Полчаса я провел в аквариуме, на который набрел случайно. Разместился он в центре городского парка, расположенного между Ривьерой-ди-Чиайя и морем. Кажется, это — первое сооружение такого рода. Основал его в 1874 году доктор Антон Дорн, и аквариум сразу стал знаменитой достопримечательностью Неаполя. До недавнего времени здание оставалось открытым до десяти часов вечера, а иногда и до полночи. В городе, где многие церкви, музеи и художественные галереи закрываются в четыре часа, а то и в полдень, странно представить себе человека, желающего ночью поглазеть на осьминога.

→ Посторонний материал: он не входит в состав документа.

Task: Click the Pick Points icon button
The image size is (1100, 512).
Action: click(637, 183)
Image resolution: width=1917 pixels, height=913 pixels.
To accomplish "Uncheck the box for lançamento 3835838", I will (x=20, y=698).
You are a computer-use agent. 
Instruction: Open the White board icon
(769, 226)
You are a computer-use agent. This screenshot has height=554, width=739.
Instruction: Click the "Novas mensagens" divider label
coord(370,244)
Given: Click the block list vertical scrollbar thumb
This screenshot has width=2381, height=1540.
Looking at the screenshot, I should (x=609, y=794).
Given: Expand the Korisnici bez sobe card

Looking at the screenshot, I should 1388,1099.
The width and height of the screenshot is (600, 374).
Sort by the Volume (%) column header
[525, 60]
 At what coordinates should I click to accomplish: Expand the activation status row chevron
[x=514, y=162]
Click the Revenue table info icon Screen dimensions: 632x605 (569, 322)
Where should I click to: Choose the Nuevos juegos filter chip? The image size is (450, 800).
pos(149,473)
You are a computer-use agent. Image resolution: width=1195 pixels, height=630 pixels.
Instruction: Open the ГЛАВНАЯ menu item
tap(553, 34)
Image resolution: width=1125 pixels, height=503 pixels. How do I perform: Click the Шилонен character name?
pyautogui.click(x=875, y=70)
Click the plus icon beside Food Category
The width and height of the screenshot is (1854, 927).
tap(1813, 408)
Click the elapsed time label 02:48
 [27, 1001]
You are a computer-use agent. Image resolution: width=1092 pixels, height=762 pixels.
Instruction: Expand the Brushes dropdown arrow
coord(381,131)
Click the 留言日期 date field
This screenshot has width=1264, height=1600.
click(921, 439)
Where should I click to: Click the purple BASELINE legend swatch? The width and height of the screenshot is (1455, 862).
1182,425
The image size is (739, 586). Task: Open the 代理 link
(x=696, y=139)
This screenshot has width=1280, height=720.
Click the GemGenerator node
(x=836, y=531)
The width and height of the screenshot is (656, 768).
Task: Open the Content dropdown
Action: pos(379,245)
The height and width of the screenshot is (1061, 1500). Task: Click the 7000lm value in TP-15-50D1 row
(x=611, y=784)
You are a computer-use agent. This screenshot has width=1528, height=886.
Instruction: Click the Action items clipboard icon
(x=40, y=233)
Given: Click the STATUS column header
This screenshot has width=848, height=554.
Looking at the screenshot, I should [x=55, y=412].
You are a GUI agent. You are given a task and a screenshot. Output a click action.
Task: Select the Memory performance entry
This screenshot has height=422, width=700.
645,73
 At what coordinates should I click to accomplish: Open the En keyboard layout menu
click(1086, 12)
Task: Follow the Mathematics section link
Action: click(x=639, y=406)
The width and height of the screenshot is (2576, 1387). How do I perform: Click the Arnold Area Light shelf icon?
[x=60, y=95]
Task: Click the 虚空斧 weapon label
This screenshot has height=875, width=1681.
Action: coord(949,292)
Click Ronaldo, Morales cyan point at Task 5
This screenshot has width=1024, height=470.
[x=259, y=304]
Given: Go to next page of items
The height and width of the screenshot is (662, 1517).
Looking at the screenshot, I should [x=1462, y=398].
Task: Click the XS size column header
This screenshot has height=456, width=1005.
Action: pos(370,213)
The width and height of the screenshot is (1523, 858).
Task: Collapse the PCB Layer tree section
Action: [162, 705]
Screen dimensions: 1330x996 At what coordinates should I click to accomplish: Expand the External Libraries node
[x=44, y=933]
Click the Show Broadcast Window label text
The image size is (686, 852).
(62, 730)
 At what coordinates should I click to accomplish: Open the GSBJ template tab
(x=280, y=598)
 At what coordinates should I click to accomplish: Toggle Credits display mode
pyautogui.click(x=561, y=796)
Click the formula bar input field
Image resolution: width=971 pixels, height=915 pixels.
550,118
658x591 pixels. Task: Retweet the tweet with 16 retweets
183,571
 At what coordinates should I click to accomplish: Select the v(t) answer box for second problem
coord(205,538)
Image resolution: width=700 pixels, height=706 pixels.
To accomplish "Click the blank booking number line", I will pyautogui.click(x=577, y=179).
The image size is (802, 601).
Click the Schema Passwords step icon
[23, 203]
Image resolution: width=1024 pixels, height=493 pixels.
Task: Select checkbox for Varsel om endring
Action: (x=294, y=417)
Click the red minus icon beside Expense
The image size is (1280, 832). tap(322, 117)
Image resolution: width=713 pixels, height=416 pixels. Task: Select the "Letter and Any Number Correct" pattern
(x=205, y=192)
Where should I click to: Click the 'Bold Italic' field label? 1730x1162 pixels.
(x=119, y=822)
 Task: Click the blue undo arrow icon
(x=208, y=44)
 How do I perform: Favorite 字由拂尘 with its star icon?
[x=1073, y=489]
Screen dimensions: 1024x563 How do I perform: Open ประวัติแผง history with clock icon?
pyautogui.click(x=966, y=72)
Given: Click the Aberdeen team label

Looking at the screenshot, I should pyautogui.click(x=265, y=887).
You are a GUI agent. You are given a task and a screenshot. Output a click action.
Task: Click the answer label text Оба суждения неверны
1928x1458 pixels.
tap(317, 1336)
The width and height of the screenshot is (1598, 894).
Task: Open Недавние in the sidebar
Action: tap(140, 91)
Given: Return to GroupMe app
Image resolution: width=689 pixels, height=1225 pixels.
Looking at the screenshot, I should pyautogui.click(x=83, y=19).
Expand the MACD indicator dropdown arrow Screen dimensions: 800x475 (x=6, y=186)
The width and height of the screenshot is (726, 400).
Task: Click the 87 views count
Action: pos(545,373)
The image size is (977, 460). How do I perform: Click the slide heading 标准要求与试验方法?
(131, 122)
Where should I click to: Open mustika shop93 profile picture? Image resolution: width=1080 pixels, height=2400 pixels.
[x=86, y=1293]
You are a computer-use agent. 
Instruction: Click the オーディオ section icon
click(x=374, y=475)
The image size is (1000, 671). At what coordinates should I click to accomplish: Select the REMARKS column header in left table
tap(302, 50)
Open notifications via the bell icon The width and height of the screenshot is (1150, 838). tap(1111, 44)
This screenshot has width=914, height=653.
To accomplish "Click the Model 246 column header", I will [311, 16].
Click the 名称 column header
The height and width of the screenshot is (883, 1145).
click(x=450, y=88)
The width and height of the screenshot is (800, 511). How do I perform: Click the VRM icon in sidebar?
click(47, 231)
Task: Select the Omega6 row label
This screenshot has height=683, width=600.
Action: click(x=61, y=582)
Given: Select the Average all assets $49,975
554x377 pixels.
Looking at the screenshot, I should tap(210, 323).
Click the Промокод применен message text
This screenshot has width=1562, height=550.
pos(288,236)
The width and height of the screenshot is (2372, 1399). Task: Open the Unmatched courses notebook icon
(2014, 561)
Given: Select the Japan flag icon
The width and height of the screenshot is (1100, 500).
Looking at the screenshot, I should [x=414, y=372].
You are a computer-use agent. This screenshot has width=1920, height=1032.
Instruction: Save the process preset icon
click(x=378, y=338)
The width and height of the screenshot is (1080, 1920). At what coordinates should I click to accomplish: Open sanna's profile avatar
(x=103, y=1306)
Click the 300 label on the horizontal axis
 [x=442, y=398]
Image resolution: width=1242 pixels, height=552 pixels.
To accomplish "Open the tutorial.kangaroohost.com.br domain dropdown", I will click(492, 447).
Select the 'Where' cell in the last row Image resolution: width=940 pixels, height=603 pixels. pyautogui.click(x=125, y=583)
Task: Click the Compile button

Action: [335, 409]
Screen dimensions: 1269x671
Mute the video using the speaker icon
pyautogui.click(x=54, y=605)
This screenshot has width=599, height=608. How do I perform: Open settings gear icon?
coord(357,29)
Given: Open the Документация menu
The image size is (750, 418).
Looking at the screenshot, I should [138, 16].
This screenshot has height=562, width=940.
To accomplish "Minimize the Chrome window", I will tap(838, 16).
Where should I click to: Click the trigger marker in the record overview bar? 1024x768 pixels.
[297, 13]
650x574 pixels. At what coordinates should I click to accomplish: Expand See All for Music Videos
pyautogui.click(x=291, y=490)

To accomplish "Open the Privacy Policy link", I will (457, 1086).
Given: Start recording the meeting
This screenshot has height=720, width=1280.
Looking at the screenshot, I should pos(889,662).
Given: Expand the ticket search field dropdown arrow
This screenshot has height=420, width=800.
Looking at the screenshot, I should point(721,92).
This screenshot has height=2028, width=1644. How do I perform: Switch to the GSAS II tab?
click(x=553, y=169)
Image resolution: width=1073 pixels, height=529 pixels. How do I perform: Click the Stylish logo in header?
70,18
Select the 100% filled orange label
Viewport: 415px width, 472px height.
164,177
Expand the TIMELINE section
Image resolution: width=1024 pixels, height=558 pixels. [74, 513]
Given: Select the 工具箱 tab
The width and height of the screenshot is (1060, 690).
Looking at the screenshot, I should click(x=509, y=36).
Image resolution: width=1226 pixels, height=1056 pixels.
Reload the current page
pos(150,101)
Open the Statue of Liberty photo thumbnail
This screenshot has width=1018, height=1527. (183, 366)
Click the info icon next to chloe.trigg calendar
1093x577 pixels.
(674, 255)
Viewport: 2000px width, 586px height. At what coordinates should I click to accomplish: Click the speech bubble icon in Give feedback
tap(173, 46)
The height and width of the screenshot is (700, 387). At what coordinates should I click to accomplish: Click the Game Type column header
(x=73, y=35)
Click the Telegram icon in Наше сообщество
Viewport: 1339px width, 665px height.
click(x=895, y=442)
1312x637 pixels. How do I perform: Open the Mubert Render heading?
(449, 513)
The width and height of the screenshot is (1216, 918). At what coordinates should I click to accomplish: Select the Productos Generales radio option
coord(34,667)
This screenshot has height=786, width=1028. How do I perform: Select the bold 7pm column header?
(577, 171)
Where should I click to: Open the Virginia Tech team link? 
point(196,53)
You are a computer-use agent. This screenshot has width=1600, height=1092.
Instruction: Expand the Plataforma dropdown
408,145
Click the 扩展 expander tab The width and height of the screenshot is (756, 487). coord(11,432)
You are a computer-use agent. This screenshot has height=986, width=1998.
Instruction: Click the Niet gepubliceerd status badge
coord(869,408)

Должен сказать, что эти создания меня заворожили. Когда осьминог мертв и лежит в ведре, его вид вгоняет в депрессию, но живой, в движении, он бывает разным: иной раз отвратительным, а через мгновение — прекрасным! Осьминог двигается толчками — то замирает, то поднимается на поверхность. Видишь перед собой ужасную массу из щупалец, но вот он идет наверх, прижимая щупальца к телу, — в этот момент осьминог похож на артиста балета, демонстрирующего поэзию движения.

5

Посетители музея Прадо в Мадриде, возможно, помнят портрет работы Гойи. На нем старик в охотничьем костюме. В одной руке он держит длинноствольное ружье, в другой — белую перчатку. Под большой треугольной шляпой худое насмешливое лицо, самой заметной чертой которого является нос. Это Карл III, король двух Сицилии, унаследовавший трон Испании в пожилом возрасте. Видно, что человек этот — «тертый калач», он больше похож на егеря, хотя, возможно, циничное выражение лица объясняется тем, что за свою жизнь он повидал немало людей и познал их слабости. Егери таким знанием вряд ли обладают. И все же деревенский вид, свойственный многим представителям итальянских и испанских Бурбонов, — любопытная черта в семье голубых кровей.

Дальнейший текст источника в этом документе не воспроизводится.